Cette série historique mérite deux remarques. Premièrement, le contraste est saisissant avec la période antérieure. On ne s’attendait pas, après les Trente Glorieuses – 1945-1975 –, au retour de la pauvreté. C’est autant le changement de dynamique sociale qui marque les esprits que l’évolution générale du phénomène. Deuxièmement, cette évolution indique que la fracture sociale n’est pas seulement le fait de l’enrichissement considérable des plus aisés de notre société : les inégalités se creusent aussi par le bas. Une partie des couches les plus modestes voient le reste de la société continuer à s’enrichir alors que ce n’est pas son cas, ce qui engendre de fortes tensions sociales.

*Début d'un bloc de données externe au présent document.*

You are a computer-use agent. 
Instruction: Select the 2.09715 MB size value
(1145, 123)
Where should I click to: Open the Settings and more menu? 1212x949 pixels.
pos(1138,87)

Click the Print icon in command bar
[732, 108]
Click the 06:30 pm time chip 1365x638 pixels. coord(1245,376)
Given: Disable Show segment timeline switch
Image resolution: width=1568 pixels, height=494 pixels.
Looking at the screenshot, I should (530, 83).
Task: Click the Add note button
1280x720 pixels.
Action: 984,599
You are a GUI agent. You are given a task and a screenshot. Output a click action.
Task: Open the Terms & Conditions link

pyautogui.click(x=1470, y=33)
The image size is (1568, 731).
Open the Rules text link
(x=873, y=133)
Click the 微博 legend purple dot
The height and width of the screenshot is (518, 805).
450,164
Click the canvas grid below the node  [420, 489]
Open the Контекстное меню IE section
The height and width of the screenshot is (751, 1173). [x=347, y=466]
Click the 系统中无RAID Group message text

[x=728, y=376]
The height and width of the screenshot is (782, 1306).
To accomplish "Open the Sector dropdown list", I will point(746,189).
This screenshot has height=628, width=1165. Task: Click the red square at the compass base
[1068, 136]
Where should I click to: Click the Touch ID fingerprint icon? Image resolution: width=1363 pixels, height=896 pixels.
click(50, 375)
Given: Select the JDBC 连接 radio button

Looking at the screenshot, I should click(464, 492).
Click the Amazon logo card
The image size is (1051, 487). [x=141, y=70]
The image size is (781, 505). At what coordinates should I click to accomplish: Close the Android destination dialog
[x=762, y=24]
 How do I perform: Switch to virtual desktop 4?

Lecture : en 2023, 8,4 % de la population vit sous le seuil de pauvreté fixé à 50 % du niveau de vie médian.

Source : Insee – © Observatoire des inégalités

Graphique Données

Lecture : en 2023, 5,4 millions de personnes vivent sous le seuil de pauvreté fixé à 50 % du niveau de vie médian.

Source : Insee – © Observatoire des inégalités

Graphique Données

Nouveaux visages

En trente années, le nombre de pauvres a augmenté, mais la pauvreté a pour partie changé de visage. La première raison est liée à la progression du nombre de familles monoparentales, dont les difficultés se sont accrues entre le début des années 2000 et 2010 : leur taux de pauvreté a augmenté de 15 % à 23 %. Il a diminué ensuite, mais se situe toujours autour de 20 %. Il s’agit dans l’immense majorité de femmes ayant en charge un ou plusieurs enfants, dont le niveau de vie diminue fortement après une séparation.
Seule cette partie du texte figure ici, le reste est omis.